Un marché de cinq billions

Le métavers pourrait générer des revenus de 4 à 5 billions de dollars américains (5 000 000 000 000 $) par année en 2030, selon les prévisions du cabinet McKinsey & Company.

Du côté des consommateurs, le métavers pourrait rapporter des revenus grâce aux jeux vidéo, à la vente de matériel informatique (comme les casques de réalité virtuelle), au commerce électronique, aux spectacles virtuels et aux publicités. Du côté des entreprises, les banques, les fournisseurs de services de télécommunication, les médias, les fabricants d’équipement et le milieu de l’éducation pourraient aussi en profiter, pour ne nommer que ceux-là.

Certains de ces marchés existent déjà. La vente d’objets virtuels (y compris les avatars dans les jeux vidéo, notamment) atteint 54 milliards de dollars américains par année, selon l’analyse Opportunities in the metaverse, de l’institution financière J.P. Morgan.

Les concerts dans les univers virtuels soulèvent aussi déjà les foules. À lui seul, l’artiste Travis Scott a attiré 27 millions de personnes lors d’un spectacle dans le jeu Fortnite, en 2020.

Le gala des MTV Video Music Awards a d’ailleurs ajouté la catégorie «Meilleure performance dans le métavers» pour son événement de 2022.

Les entreprises peuvent-elles aussi déjà y trouver leur compte, grâce à l’émergence de plateformes pour la formation en réalité augmentée, par exemple? Pour Bertrand Nepveu, toute personne à la tête d’une entreprise devrait se doter d’un casque de réalité virtuelle comme le Meta Quest 2, afin de voir ce qu’il est possible de faire avec la technologie et comment celle-ci pourrait s’appliquer dans son milieu. «Les entreprises devraient au moins se familiariser avec cette technologie, car son adoption sera plus rapide que les gens le croient», prédit-il.

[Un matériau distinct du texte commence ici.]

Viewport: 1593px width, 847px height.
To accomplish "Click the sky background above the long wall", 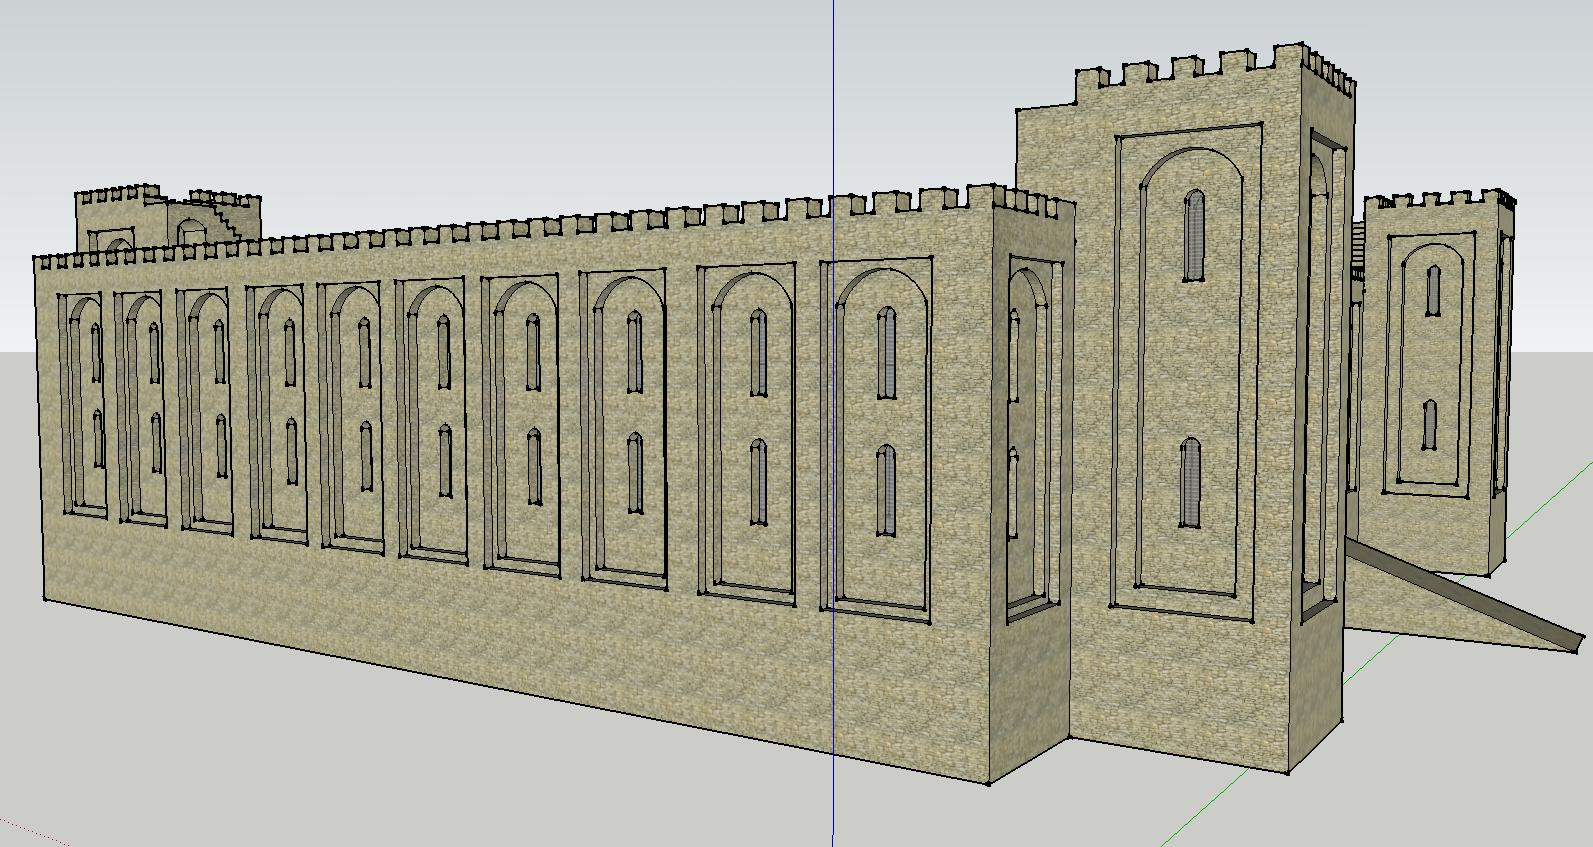I will pyautogui.click(x=500, y=100).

Le potentiel du métavers risque évidemment d’être plus élevé pour certaines entreprises que pour d’autres. «Je crois que les organisations pour qui l’importance du commerce électronique a crû rapidement au cours des dernières années ou celles pour qui l’acquisition d’utilisateurs passe beaucoup par Internet devraient porter une attention particulière au métavers. D’une certaine façon, elles ont déjà la preuve que ce qui se passe en ligne peut être profitable pour leur modèle d’affaires», estime le PDG de Lighthouse, Jonathan Brun.

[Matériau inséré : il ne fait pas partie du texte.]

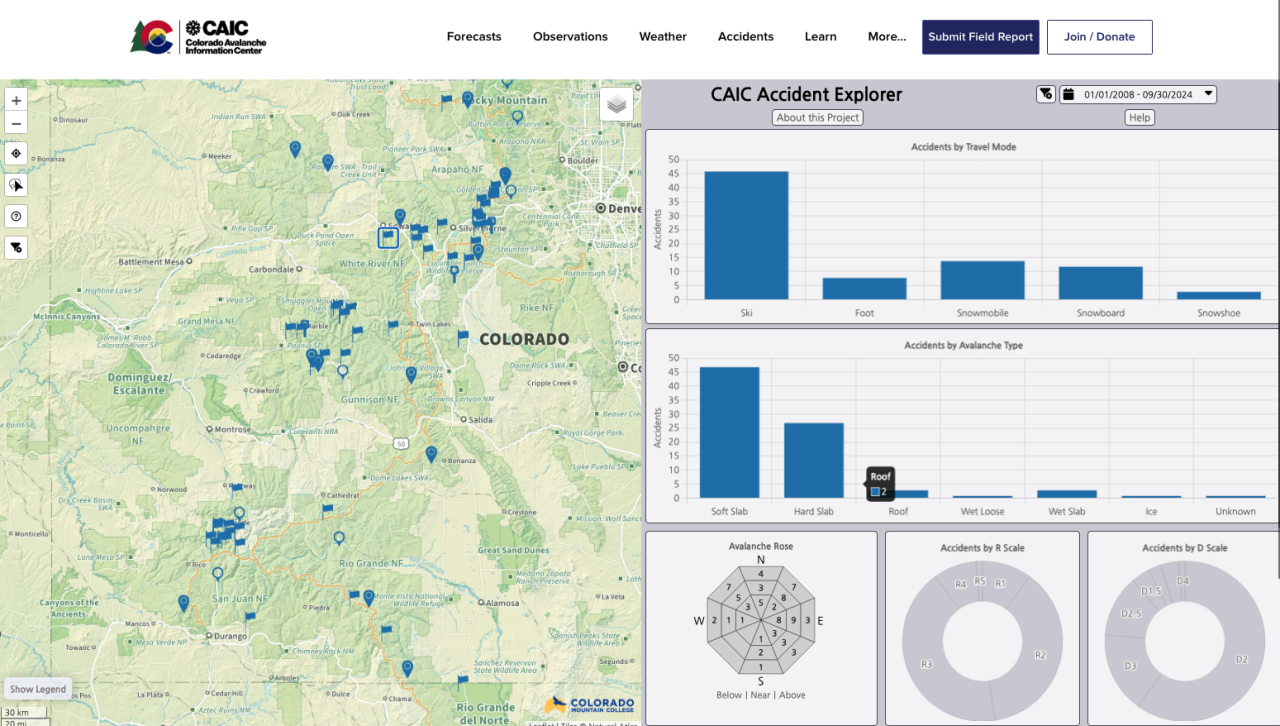Open the map help icon
This screenshot has height=726, width=1280.
tap(15, 215)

C’est d’ailleurs ce qu’a fait Sharethrough, une entreprise spécialisée dans les solutions innovantes liées à la publicité programmatique, au début de 2022 : elle a acheté une vingtaine de casques de réalité virtuelle et formé une équipe multidisciplinaire spéciale dont les membres se rencontrent périodiquement dans le métavers. « Il y a des développeurs, des gens responsables de l’ingénierie des produits, des experts du marketing et de la stratégie », explique Ben Skinazi, chef du marketing. Se rencontrer dans les salles Workrooms de Meta leur a permis notamment de discuter des possibilités d’améliorer la publicité (comme le suivi des mouvements oculaires, qui pourrait permettre de mesurer l’efficacité d’une annonce de façon inégalée), mais aussi de prendre conscience de tout le chemin qu’il reste à parcourir avant que la technologie soit prête pour le grand public.

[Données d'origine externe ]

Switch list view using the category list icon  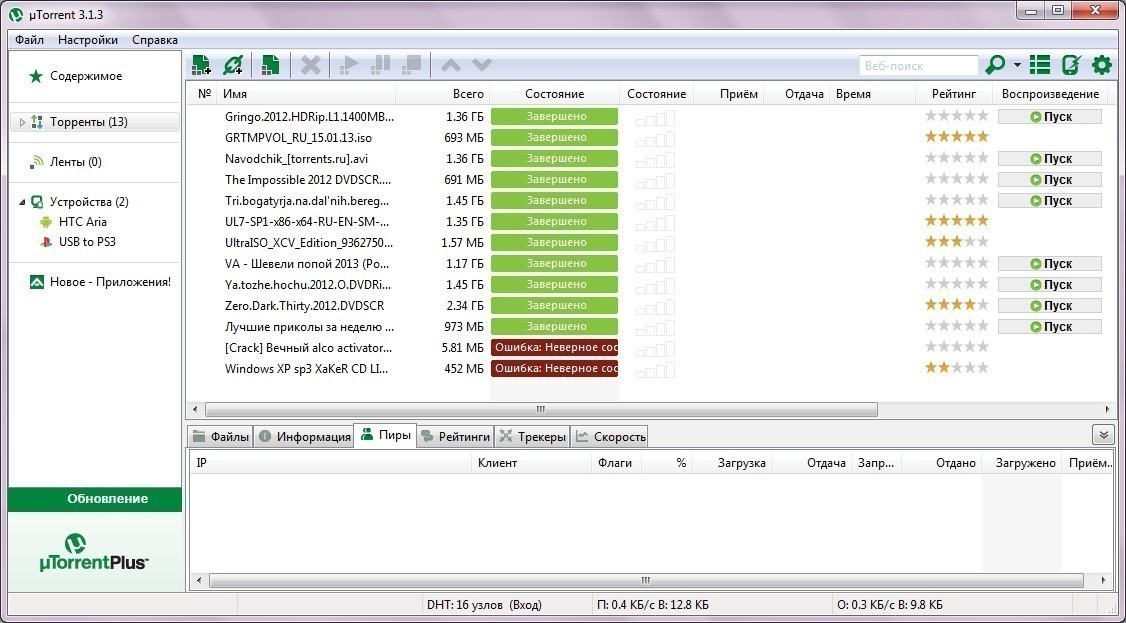tap(1040, 65)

Questions clés pour les dirigeants d’entreprise

  • Si on passait de plus en plus de temps à interagir, à socialiser et à faire du commerce dans des mondes virtuels, quels effets ces changements auraient-ils sur votre entreprise?
  • Si votre entreprise ou votre marque était dans le métavers, que pourrait-elle offrir à la communauté? Seriez-vous un participant ou un fournisseur de service?
  • Parmi les expériences de votre organisation et les services qu’elle propose, lesquels auraient davantage leur place dans le métavers?
  • Si vous êtes une entreprise qui communique directement avec les consommateurs, le métavers pourrait-il vous permettre de créer de nouvelles possibilités en ce qui a trait au marketing, que ce soit grâce à des expériences, des articles numériques, des partenariats ou une participation dans l’immobilier virtuel?
  • Avez-vous à l’interne les talents pour vous aider à comprendre le métavers ? Quelqu’un dans votre équipe pourrait-il contribuer à éduquer votre organisation sur le sujet?
  • Si vous voulez être présent dans le métavers, avez-vous à l’interne les personnes-ressources nécessaires pour le faire vous-même?
  • Les affaires dans le monde réel demeurent une priorité. Si votre temps et vos ressources économiques sont limités, à quel point l’avantage que votre entreprise soit perçue comme une pionnière dans un nouveau marché est-il important pour vous?
  • Est-il fondamental que votre entreprise cible les jeunes et les communautés qui sont orientées vers les nouvelles technologies?
  • Vos concurrents sont-ils présents dans le métavers?

Source : J.P. Morgan

En attendant la science-fiction

Il y a tout de même un pas important entre les expériences offertes à l’heure actuelle par les précurseurs du métavers et la vision plus aboutie ce celle-ci telle que présentée en 2021 par Mark Zuckerberg. Au printemps 2022, le PDG de Meta a mentionné lors d’un événement réservé à la presse que l’entreprise avait l’ambition d’offrir une qualité graphique en réalité virtuelle «indifférenciable du réel». Aujourd’hui, il est toutefois impossible de confondre le vrai et le faux lorsqu’on regarde dans un casque.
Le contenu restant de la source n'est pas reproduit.